Torture secondo il Pentagono

Detenuti tenuti a pane e acqua; rinchiusi in celle tanto piccole da non poter stare né in piedi né straiati; detenuti minacciati con i cani; denudati, immersi nell’acqua e poi interrogati in stanze raffreddate dall’aria condizionata o semplicemente all’aperto se la temperatura è sufficientemente bassa (almeno uno di loro è morto): sono le ormai famose «tecniche di interrogatorio» adottate dai carcerieri americani in Iraq, Afghanistan e ovviamente a Guantanamo, ma la differenza in questo caso (un rapporto del Pentagono reso noto venerdì) è che quelle cose accadevano dopo che lo scandalo di Abu Ghraib era già esploso e il generale Ricardo Sanchez, allora comandante delle operazioni in Iraq, aveva diramato una direttiva in cui veniva proibito l’uso di quelle tecniche perché gli avvocati del Pentagono lo avevano avvertito che erano troppo dure.
Da quello che si capisce (non molto perché il rapporto, completato 20 mesi fa, è stato reso pubblico solo ora dopo la solita battaglia dei gruppi per la difesa dei diritti umani e pesantemente censurato) quella direttiva di Sanchez raggiunse le unità militari «normali» ma non quelle delle «forze speciali», cui apparentemente questo rapporto è dedicato.
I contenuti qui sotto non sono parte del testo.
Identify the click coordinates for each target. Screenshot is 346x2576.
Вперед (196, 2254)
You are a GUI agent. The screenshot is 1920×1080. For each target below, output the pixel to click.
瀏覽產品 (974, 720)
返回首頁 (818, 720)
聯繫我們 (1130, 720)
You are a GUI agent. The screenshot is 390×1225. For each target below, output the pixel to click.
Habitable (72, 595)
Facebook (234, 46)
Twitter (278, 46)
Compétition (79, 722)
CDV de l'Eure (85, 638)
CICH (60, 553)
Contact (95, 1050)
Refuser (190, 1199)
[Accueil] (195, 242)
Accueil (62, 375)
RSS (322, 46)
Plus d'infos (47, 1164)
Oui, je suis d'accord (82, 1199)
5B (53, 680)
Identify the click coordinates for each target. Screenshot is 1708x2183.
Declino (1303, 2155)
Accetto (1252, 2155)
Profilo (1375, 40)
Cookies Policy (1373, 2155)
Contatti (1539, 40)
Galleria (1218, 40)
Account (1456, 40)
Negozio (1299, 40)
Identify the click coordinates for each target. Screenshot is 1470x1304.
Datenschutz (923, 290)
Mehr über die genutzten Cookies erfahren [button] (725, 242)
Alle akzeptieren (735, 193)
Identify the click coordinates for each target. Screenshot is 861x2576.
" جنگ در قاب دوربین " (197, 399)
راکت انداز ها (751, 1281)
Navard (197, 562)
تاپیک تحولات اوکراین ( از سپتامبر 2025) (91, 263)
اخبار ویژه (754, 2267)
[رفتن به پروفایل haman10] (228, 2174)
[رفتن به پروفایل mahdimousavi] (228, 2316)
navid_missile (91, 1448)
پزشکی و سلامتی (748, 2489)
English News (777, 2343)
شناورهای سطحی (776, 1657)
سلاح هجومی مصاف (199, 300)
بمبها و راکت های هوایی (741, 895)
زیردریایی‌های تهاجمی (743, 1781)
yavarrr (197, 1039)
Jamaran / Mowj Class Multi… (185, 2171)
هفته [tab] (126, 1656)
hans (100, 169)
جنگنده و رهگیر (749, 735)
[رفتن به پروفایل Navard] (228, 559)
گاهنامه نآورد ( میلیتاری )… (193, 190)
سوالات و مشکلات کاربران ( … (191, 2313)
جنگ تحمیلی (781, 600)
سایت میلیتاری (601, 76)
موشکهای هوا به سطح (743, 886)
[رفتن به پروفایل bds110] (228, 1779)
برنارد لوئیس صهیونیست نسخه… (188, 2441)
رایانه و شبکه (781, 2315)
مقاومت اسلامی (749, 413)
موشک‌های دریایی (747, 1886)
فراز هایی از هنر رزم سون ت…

Ma la cosa suona a dir poco monca, visto che i gruppi menzionati sono le non famosissime quinta e decima unità dell’esercito, mentre mancano per esempio la Delta Force, le SEAL della marina e la «Task Force 6-26», delle quali a suo tempo sono stati raccontati i fasti.
Il rapporto – preparato da un generale di nome Richard Formica – dice che i gruppi speciali hanno adottato almeno cinque delle dodici tecniche che la direttiva del generale Sanchez aveva escluso, ma subito dopo aggiunge che il loro non fu un atto di «disobbedienza» dell’ordine di Sanchez: fu semplicemente un malinteso.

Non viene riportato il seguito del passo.